Individuals have an annual ISA allowance which they can invest in one or more of the different ISAs.

The limit applies to the amount invested across all four ISAs in the tax year. For 2024/25, the limit is £20,000. The individual can choose how to allocate this. For example, an individual could invest £10,000 in a cash ISA and £10,000 in a stocks and shares ISA in 2024/25.

However, investments in a lifetime ISA are capped at £4,000 a year but this counts towards the annual £20,000 ISA allowance.

There is no tax to pay on interest on cash in an ISA or income (such as a dividends) or capital gains on investments held within an ISA.

Cash ISA

Banks and building societies offer cash ISAs which, as the name suggests, are accounts that hold cash only. National Savings and Investments also offer cash ISA products. Interest on cash in an ISA is tax-free.

Where interest from savings accounts exceeds the personal savings allowance, consideration could be given to moving some of the cash to an ISA to allow the interest to remain tax-free.

Stocks and shares ISA.

Investments in a stocks and shares ISA can include shares in companies, unit trusts and investment funds, corporate bonds and government bonds.

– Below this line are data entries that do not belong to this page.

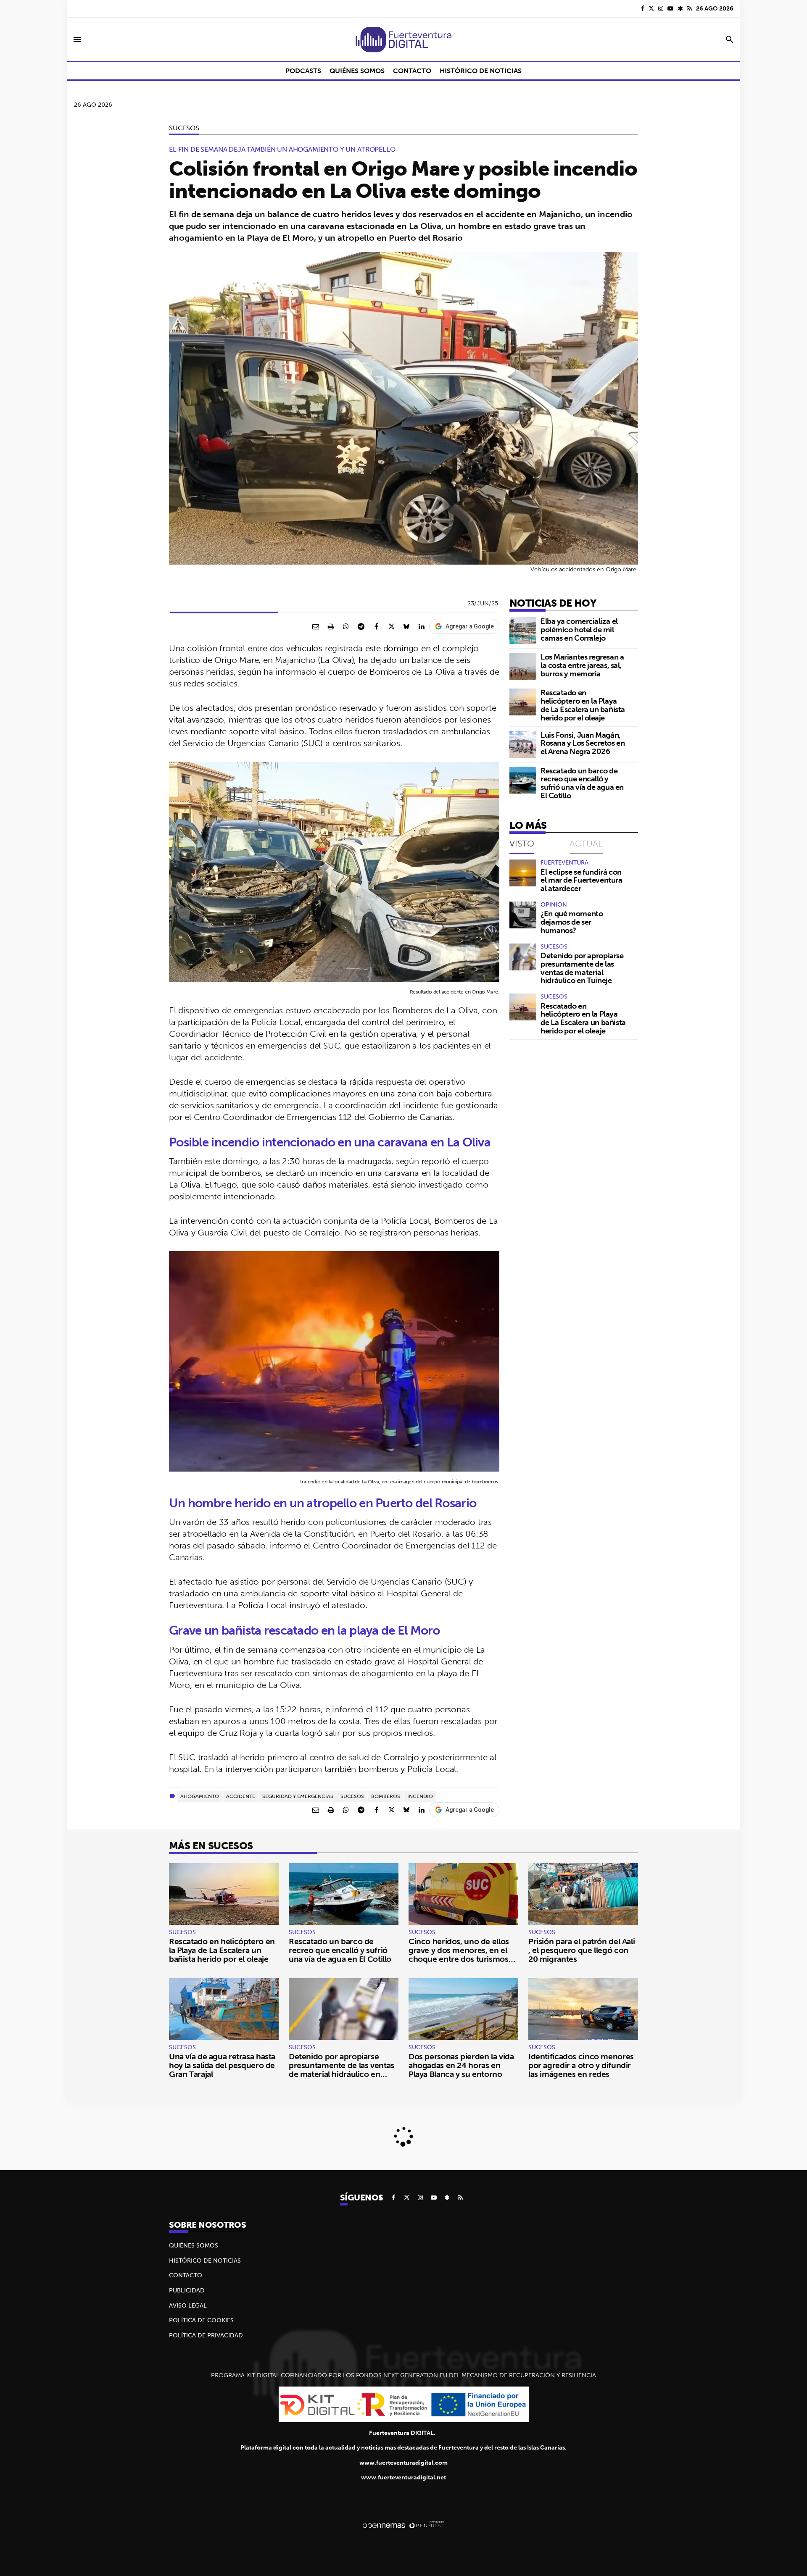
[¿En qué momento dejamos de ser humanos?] (522, 915)
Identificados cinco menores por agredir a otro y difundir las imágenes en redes (581, 2065)
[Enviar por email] (315, 626)
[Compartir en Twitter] (391, 626)
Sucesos (184, 128)
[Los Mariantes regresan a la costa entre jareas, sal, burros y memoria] (522, 666)
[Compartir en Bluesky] (406, 626)
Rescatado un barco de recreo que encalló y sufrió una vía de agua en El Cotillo (582, 783)
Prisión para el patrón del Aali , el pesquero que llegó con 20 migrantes (581, 1950)
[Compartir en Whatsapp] (345, 626)
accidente (240, 1796)
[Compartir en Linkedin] (421, 626)
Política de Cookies (201, 2320)
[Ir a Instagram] (660, 8)
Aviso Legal (188, 2305)
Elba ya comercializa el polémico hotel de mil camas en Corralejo (579, 629)
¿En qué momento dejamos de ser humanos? (572, 922)
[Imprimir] (330, 626)
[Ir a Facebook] (642, 8)
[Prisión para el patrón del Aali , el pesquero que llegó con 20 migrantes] (583, 1894)
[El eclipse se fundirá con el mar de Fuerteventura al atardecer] (522, 873)
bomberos (385, 1796)
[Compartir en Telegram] (361, 626)
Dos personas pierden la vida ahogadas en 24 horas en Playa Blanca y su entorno (461, 2065)
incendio (420, 1796)
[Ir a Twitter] (651, 8)
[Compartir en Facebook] (376, 626)
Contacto (185, 2275)
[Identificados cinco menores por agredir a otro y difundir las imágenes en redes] (583, 2009)
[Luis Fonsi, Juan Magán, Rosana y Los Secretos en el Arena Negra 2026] (522, 744)
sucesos (352, 1796)
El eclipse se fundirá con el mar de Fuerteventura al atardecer (581, 880)
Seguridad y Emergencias (297, 1796)
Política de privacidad (206, 2335)
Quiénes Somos (193, 2245)
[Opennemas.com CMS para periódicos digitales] (403, 2525)
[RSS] (689, 8)
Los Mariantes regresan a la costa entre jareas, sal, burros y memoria (582, 665)
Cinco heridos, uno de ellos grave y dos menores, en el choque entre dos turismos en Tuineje (459, 1954)
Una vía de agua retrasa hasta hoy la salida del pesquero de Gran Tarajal (222, 2065)
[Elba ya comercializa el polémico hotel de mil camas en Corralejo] (522, 630)
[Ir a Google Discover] (680, 8)
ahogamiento (199, 1796)
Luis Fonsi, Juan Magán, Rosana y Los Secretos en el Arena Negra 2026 (583, 743)
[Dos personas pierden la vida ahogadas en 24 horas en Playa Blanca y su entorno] (463, 2009)
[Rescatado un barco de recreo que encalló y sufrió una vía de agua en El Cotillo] (522, 780)
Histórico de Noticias (205, 2260)
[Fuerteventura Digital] (403, 39)
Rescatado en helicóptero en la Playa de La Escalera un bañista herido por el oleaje (583, 705)
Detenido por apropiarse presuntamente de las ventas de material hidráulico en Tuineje (582, 968)
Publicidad (187, 2290)
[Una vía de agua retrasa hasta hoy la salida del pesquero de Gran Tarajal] (224, 2009)
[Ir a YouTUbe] (670, 8)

However, it is not possible to transfer stocks and shares already owned outside an ISA into a stocks and shares ISA with the exception of those awarded under an employee share plan.

Innovative finance ISA

An innovative finance ISA is one that contains peer-to-peer loans rather than cash or stocks and shares.

Lifetime ISA

A Lifetime ISA can only be opened by someone aged 18 and over but under 40. A person can invest up to £4,000 a year in a Lifetime ISA until they reach the age of 50. The first payment must be made before they reach the age of 40. The Government add a bonus of 25% (capped at £1,000 a year).

Money can only be withdrawn to buy a first home or on reaching age 60, or if the saver is terminally ill with less than 12 months to live. If withdrawals are made in other circumstances, a withdrawal charge of 25% applies, clawing back the Government bonus.


At the Spring Budget, the Chancellor announced that the Government would be launching a new UK ISA which would provide savers with the opportunity to earn tax-free savings income while investing in UK companies. The UK ISA will have its own £5,000 allowance which would be available in addition to the existing £20,000 ISA allowance.

The Government are consulting on what this may look like.

Financial advice

It is important to take financial advice from a qualified professional before making investments.